In figure 1, it is clear that first immunity, then maximum growth and fertility, and only then normal growth and fertility decrease along with dwindling trace-mineral levels. The clinical symptoms are only observed at the last stage. It should be clear that the days of waiting for clinical symptoms to present before attending to trace-mineral supplementation should be long gone. Instead, we should try to prevent suboptimal levels as far as possible to get the most out of our animals.
Figure 1: The effect of decreasing trace-element status on animal production (Wikse,1992)
Probably more than we suspect. Immunity is one of the production parameters that is difficult to measure and quantify yet is of critical importance. It is the first production parameter that suffers when trace-mineral levels are suboptimal (as indicated in figure 1). Insufficient trace minerals are often the last thing that crosses our minds when looking for the cause of animal diseases and deaths.
The quality of the colostrum is affected by the cow’s trace-mineral status during late pregnancy. The development of the calf’s immune system after birth is directly dependent upon the quality and quantity of the colostrum that it drinks directly after birth (see figure 2). Every calf that does not survive until weaning due to a weak immune system represents a direct loss of at least R5500 (220 kg at R25/kg). And this does not even include indirect losses – the costs associated with the bull and cow to produce the calf.
Figure 2: Improvement in colostrum quality (IgG) after Multimin-supplementation (Trial) (Ferreira, 2016)
Figure 3: Effect of Multimin supplementation on vaccine reaction (Arthington & Havenga, 2012)
Every bovine that dies from redwater, gallsickness, or pneumonia due to an immune system that does not function optimally costs us money. Every cow that must be treated after calving for a stuck afterbirth or inflamed uterus costs money. Every bovine that must be treated for foot rot, eye infections, mastitis, etc. increases production costs. What do we spend annually on a vaccination programme? Do we get value for money with the best possible immune response after vaccination? In figure 3 we can see how vaccine reaction improves when an injectable trace-mineral supplement is administered together with vaccination. (The above information and remarks on immunity in now way implies that optimal trace-mineral levels can prevent all diseases).
We know that reproduction is the single biggest factor affecting profitable animal production. By the time the calf is born, the cow has lost about 30% of her trace minerals to the calf, the amniotic fluid, and the afterbirth. The higher her trace-mineral status during late pregnancy, the higher that of the calf at birth, and the higher the cow’s rate of recovery after calving, so she can come in season again.

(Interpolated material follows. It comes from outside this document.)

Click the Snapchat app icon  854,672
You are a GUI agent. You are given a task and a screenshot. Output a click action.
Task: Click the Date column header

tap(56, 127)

Every heifer and cow that does not calf is a dead loss. Often, cows become pregnant, but resorption takes place and she comes in season again. This leads to extended periods between calving and cows that skip. For every day later that a calf is born in calving season, it weighs 1 to 1,5 kg less at weaning time. With an optimal trace-mineral status (the animal’s condition being the most important prerequisite), cows come into season again sooner and the quality and quantity of the bulls’ sperm are optimal, so there are fewer matings yet more calves earlier in the calving season (see figure 4). Trace-element supplementation alone cannot produce miracles, but there is solid proof that it contributes positively towards improved reproduction, even under unfavourable conditions (see figure 5).
We know that young, growing animals have the highest need for trace minerals. We also know that milk is a relatively poor source. The levels of copper and zinc in calves’ livers dwindle rapidly after birth. In figure 6 we can see that even calves that were born with a good status suffer a decline of 74% in their copper and zinc levels within 56 days of birth. Copper continues to decrease even further. If calves are not born with a good status (by supplementing the cow during late pregnancy), one can expect that they will quickly regress to a low-status condition. This can have a negative effect on calves’ immunity (causing diarrhoea) and reduce their growth (lower weaning mass). Copper is very important to maintain the integrity of the gut wall and zinc plays an important role in appetite and fast-dividing cells (growth).
Figure 4: Effect of Multimin supplementation on conception and calf distribution (Mundell et al, 2012)
Figure 5: Effect of Multimin on calf percentage
Figure 6: Copper and zinc levels in calf’s liver (Barnum J, 1990)
Figure 7: Effect of Multimin supplementation on the growth of heifers (Virbac Australia – data on file)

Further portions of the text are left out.